• [Text excerpt]:
--- START ---

Hey Folks,
Could you please take a look at the below problem. We are hitting
OutOfMemoryErrors while joining tables that are not managed by Hive.
Would appreciate any feedback.
Thanks
Mehant
On 10/7/13 12:04 PM, Mehant Baid wrote:
Hey Folks,
We are using hive-0.11 and are hitting java.lang.OutOfMemoryError. The
problem seems to be in CommonJoinResolver.java (processCurrentTask()),
in this function we try and convert a map-reduce join to a map join if
'n-1' tables involved in a 'n' way join have a size below a certain
threshold.
If the tables are maintained by hive then we have accurate sizes of
each table and can apply this optimization but if the tables are
created using storage handlers, HBaseStorageHanlder in our case then
the size is set to be zero. Due to this we assume that we can apply
the optimization and convert the map-reduce join to a map join. So we
build a in-memory hash table for all the keys, since our table created
using the storage handler is large, it does not fit in memory and we
hit the error.

--- END ---

• [Stored records]:
--- START ---

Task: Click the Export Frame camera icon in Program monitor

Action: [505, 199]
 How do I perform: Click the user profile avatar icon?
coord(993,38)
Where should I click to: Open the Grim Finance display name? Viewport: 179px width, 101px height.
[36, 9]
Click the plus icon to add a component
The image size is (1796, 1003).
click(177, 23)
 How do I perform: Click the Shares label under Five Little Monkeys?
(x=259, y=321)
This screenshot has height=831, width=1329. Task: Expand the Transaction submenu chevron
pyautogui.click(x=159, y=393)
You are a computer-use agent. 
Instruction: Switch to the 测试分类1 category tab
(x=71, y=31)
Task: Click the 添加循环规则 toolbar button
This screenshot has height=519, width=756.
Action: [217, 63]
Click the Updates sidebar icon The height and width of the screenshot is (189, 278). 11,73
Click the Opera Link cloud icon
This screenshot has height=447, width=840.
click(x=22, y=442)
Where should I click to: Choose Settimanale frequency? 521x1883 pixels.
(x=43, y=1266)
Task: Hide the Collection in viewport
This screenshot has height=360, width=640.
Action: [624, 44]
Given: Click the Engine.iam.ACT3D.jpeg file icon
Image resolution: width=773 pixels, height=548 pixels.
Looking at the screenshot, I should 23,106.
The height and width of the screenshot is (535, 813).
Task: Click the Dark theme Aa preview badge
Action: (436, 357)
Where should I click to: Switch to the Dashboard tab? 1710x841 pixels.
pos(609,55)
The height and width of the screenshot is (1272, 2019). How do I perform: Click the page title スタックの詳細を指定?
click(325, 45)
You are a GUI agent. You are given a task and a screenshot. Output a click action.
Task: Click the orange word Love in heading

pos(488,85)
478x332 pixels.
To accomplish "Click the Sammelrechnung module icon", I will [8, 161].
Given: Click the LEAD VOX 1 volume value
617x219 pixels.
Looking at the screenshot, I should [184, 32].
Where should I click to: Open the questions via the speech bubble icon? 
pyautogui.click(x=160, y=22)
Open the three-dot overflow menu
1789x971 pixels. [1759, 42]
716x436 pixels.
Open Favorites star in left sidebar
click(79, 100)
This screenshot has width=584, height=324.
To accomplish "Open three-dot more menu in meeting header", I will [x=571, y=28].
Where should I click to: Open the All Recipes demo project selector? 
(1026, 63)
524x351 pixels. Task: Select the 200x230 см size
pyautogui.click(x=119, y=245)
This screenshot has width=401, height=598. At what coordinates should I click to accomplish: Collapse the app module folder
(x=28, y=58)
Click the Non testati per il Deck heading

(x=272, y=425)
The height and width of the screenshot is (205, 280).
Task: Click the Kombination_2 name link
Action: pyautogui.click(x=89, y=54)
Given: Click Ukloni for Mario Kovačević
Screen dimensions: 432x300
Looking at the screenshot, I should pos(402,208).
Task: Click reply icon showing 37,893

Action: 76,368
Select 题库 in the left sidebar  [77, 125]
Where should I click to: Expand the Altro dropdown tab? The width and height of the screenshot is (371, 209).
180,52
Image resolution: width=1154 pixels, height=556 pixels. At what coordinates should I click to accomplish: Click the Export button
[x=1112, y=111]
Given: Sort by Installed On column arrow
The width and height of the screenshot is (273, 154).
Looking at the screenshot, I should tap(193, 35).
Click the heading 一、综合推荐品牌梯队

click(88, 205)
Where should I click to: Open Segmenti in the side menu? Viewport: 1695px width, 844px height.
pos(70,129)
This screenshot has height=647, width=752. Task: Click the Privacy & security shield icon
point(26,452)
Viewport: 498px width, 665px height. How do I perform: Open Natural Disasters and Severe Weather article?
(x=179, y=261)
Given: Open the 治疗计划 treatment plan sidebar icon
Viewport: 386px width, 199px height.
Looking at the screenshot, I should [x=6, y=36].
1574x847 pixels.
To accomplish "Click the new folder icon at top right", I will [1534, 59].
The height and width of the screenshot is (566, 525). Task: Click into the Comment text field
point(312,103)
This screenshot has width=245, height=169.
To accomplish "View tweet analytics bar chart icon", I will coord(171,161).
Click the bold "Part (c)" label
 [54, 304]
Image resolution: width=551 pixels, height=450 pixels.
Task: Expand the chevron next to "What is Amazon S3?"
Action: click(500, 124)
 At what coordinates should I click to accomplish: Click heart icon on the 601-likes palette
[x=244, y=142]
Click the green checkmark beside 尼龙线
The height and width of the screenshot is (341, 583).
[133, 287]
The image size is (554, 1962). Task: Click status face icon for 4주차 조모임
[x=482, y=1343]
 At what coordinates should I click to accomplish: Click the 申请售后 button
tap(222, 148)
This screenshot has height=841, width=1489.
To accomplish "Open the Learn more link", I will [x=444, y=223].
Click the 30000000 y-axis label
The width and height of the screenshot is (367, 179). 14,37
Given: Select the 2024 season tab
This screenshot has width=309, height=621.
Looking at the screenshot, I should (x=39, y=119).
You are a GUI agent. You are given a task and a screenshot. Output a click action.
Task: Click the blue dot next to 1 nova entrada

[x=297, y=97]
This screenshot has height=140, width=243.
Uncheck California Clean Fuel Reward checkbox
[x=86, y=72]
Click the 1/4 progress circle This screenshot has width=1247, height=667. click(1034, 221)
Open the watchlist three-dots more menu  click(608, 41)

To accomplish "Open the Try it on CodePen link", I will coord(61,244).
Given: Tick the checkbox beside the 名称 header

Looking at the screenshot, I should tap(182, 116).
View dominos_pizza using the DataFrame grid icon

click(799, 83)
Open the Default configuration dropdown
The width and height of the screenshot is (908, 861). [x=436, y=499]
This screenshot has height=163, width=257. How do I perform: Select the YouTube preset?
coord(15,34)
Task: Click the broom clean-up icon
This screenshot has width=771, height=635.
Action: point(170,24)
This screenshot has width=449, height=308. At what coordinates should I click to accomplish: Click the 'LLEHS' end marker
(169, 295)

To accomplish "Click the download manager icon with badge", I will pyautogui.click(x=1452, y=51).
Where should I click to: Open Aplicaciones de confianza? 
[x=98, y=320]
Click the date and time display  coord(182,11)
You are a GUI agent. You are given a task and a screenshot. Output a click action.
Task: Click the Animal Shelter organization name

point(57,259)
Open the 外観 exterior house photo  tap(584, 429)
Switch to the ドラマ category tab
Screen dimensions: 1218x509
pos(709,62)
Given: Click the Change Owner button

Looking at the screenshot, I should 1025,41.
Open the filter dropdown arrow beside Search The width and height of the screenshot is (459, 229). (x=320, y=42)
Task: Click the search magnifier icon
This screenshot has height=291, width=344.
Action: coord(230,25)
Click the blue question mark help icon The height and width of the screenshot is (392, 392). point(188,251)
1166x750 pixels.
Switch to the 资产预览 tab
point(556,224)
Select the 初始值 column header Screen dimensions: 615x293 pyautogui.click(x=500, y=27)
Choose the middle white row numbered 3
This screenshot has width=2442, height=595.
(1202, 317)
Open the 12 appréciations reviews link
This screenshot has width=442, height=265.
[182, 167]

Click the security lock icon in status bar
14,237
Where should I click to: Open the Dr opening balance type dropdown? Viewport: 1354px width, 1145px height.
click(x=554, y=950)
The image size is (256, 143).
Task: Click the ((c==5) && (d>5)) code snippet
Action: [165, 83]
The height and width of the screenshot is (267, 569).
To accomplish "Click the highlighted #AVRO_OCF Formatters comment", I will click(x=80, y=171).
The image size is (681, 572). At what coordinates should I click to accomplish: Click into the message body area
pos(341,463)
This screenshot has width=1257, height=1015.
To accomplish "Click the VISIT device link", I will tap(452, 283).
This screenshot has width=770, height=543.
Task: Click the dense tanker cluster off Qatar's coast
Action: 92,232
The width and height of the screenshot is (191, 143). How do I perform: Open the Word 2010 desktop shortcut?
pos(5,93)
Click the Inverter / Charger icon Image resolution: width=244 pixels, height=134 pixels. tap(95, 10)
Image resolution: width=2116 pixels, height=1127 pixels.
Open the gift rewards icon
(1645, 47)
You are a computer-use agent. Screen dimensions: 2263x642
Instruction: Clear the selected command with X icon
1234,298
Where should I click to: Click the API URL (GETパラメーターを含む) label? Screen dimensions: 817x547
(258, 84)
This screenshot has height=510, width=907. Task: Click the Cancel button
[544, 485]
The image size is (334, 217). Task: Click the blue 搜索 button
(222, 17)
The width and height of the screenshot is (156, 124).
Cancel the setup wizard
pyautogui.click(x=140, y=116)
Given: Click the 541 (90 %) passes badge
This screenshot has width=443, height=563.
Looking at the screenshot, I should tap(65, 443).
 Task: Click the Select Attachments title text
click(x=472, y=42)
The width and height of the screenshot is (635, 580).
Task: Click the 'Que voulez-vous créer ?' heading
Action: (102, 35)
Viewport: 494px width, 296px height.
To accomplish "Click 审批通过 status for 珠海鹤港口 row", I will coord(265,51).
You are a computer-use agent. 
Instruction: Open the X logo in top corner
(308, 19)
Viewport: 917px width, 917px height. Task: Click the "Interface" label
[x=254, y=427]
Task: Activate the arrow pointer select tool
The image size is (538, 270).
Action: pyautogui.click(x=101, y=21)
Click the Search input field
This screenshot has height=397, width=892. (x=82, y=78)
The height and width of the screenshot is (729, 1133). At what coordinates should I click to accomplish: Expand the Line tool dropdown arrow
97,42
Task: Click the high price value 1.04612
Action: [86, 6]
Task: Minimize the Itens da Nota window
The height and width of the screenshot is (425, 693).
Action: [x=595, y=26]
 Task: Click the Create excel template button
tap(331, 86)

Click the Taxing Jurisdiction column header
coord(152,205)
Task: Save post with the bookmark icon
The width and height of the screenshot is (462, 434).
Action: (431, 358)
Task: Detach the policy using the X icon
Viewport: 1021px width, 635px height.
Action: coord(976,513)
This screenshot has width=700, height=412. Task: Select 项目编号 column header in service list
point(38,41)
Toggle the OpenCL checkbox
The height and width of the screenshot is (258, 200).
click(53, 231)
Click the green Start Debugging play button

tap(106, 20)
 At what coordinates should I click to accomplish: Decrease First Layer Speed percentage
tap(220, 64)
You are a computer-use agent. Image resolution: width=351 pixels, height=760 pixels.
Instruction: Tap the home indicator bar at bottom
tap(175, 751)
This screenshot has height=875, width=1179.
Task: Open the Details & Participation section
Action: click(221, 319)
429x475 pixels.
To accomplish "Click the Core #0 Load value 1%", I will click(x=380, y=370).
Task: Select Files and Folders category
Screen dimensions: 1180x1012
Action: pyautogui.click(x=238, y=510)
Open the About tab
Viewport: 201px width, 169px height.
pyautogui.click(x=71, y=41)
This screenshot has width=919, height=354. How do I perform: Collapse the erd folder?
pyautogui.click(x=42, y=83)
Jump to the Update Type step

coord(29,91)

--- END ---

• [Work to complete]: Pick up the Hive join OutOfMemoryError thread after its final sentence and carry it forward.

• [Written response]:
Should I open a JIRA for this? One way to fix this is to set the size
of the table (created using storage handler) to be equal to the map
join threshold. This way the table would be selected as the big table
and we can proceed with the optimization if other tables in the join
have size below the threshold. If we have multiple big tables then the
optimization would be turned off.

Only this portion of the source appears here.